The lead organizer for the “Fight for $15” movement isn’t an underpaid fast food worker, but rather a well-paid labor union activist.

“No I’m not,” Kendall Fells said when asked by researchers with conservative nonprofit America Rising Squared if he was paid to attend the “March on McDonald’s” he organized this week in Chicago. As it turns out, though, Fells is paid for his activist activities — and he gets paid a lot.

Fells was paid more than $146,000 in 2016 by the left-wing Service Employees International Union (SEIU), according to documents SEIU filed with the Department of Labor. Fells is listed as SEIU’s “deputy organizing director.” He is currently “on loan” to the “Fight for $15” campaign from SEIU, Fox Business reported on Wednesday.

Fells was hesitant to answer questions about the funding for the event and seemed uncomfortable providing details about himself. When the camera captured a shot of Fells’ face he put a hand up and said, “Please don’t record me.”

“The question you should be asking is like how much do these corporations make and how much do these people make and why are they out here protesting,” Fells said, while holding a coffee from Starbucks, which does not pay its workers $15 an hour.
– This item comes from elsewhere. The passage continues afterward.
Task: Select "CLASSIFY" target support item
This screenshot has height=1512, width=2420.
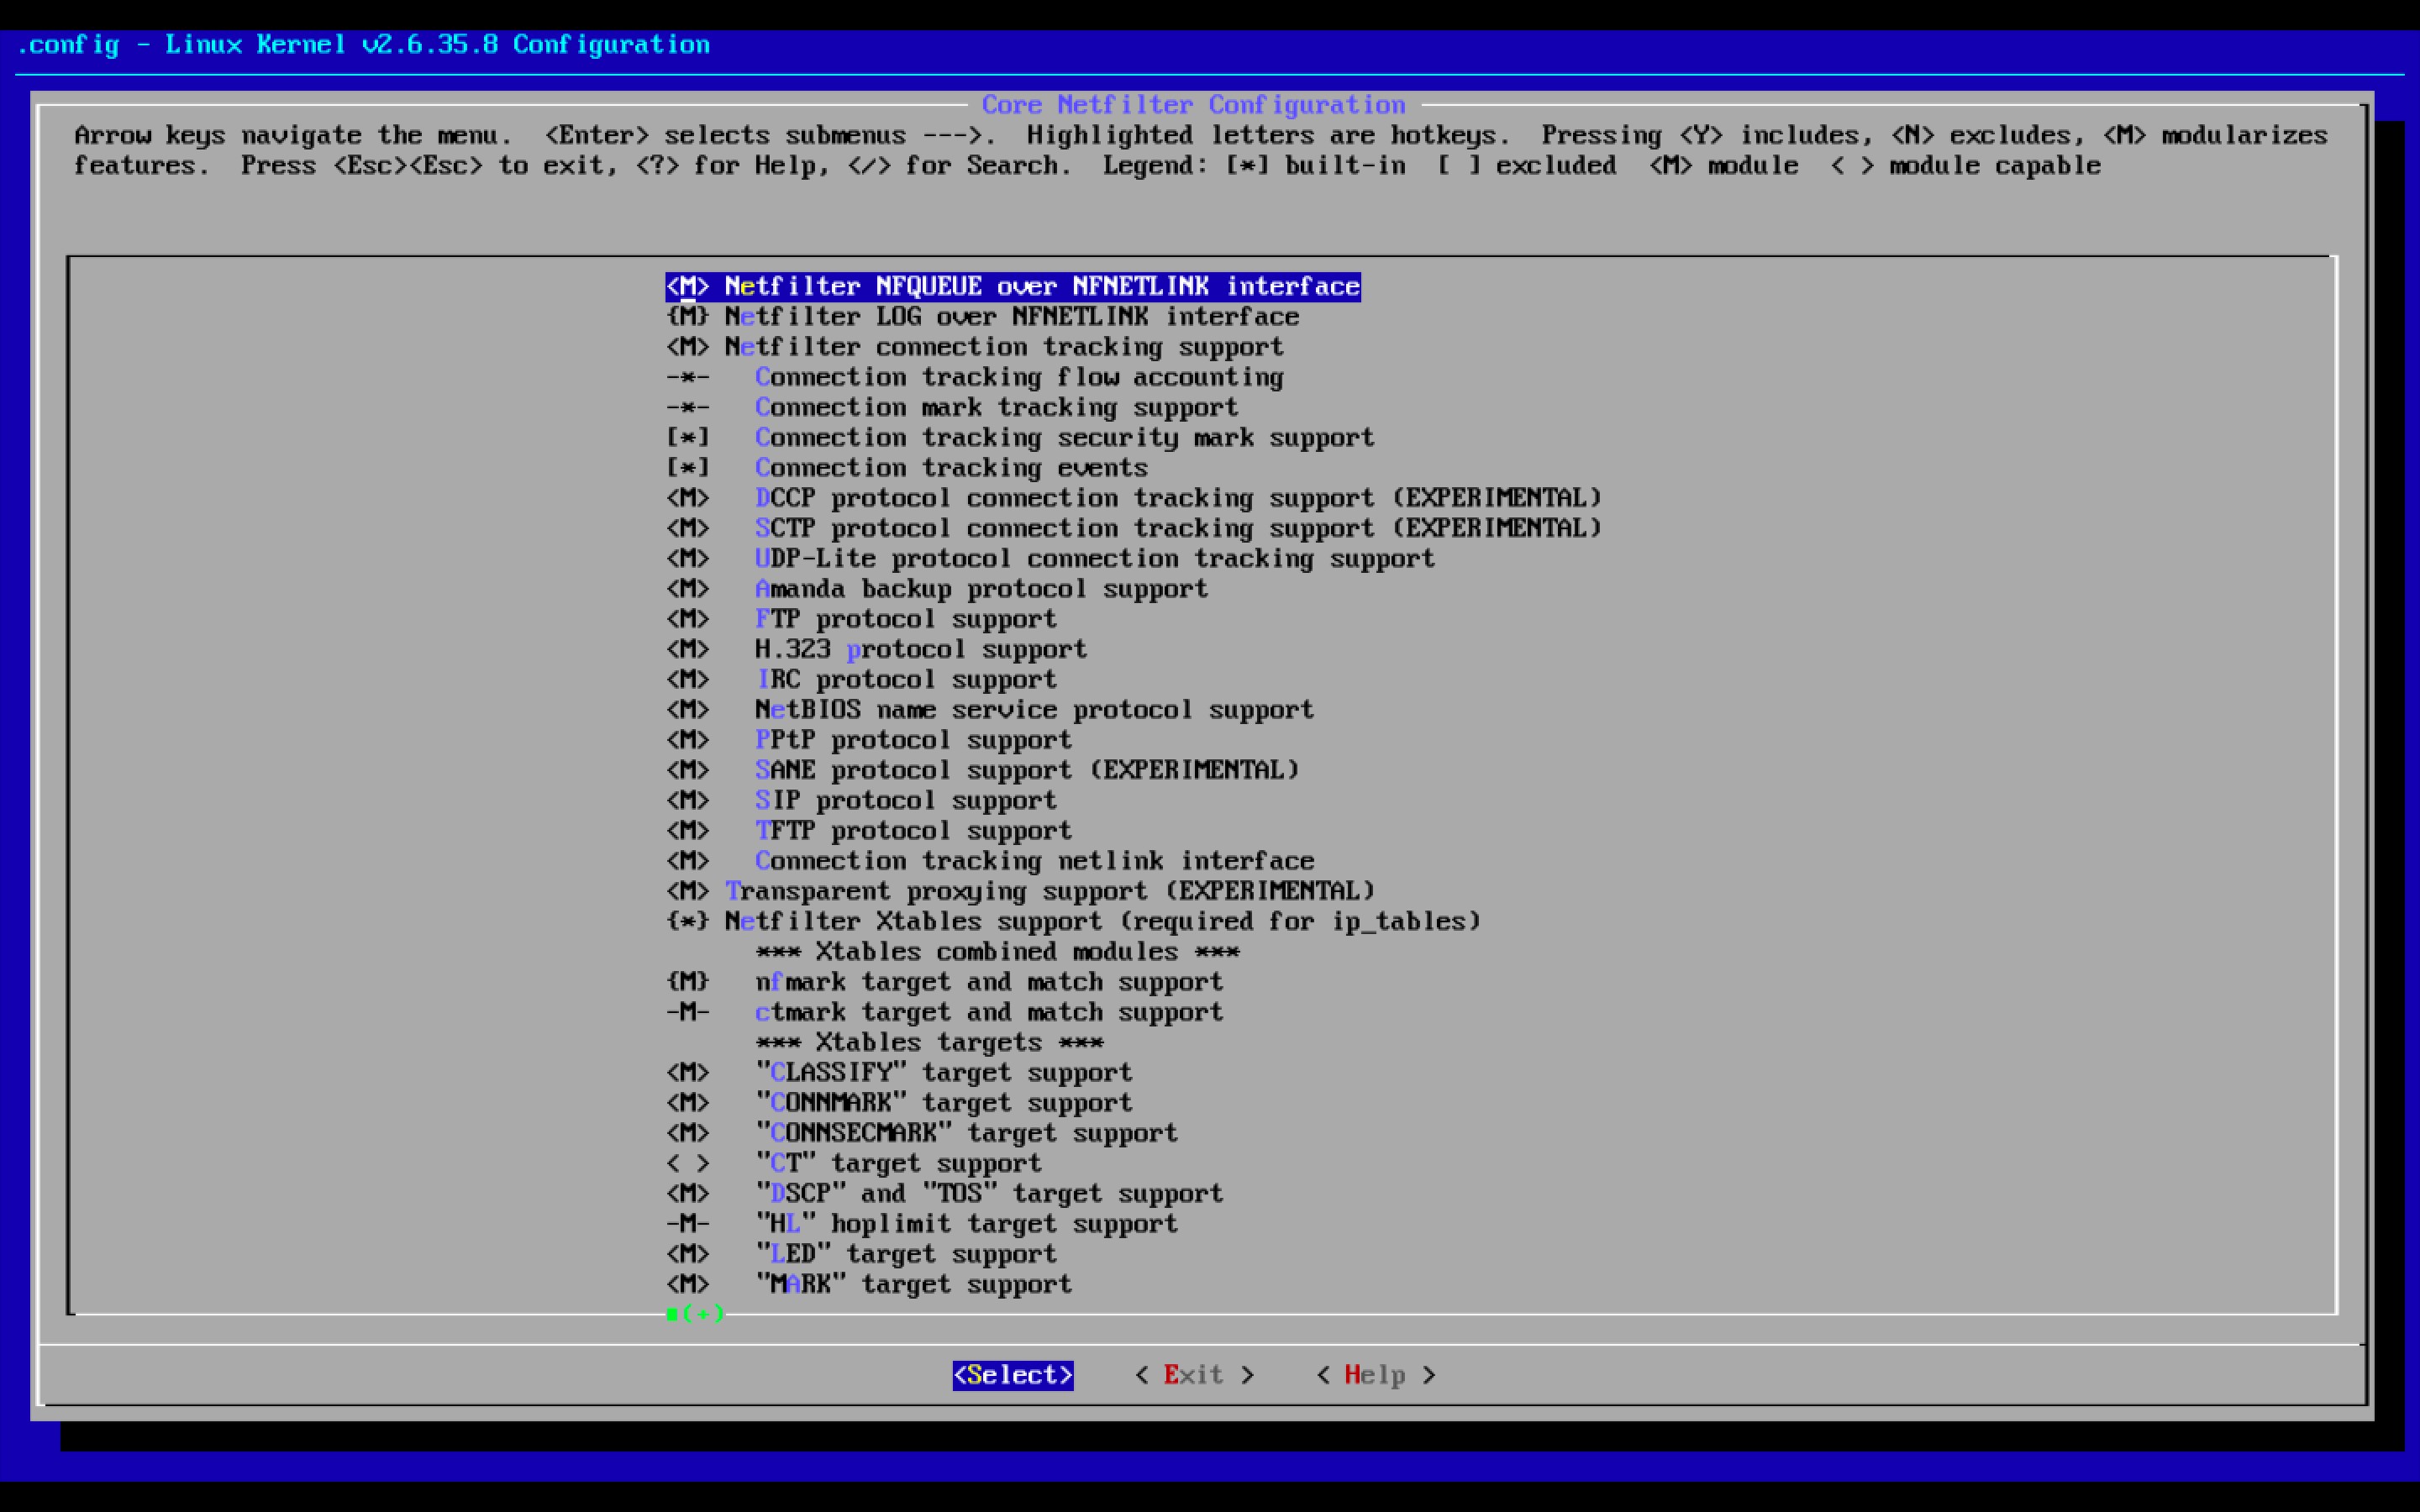Action: 943,1073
Fells originally described himself as a “supporter” of the protesters, who he said are mostly fast-food workers.

“My official job is to support these people,” Fells said, gesturing towards the protesters, many of whom were bussed into the event.

When asked who paid for the buses, Fells said that they have a “coalition” of “100+ groups in every city.”

“They’re gonna do anything to help these workers get up and get out here,” he said. “Do you have a better idea how to get this many people out here?”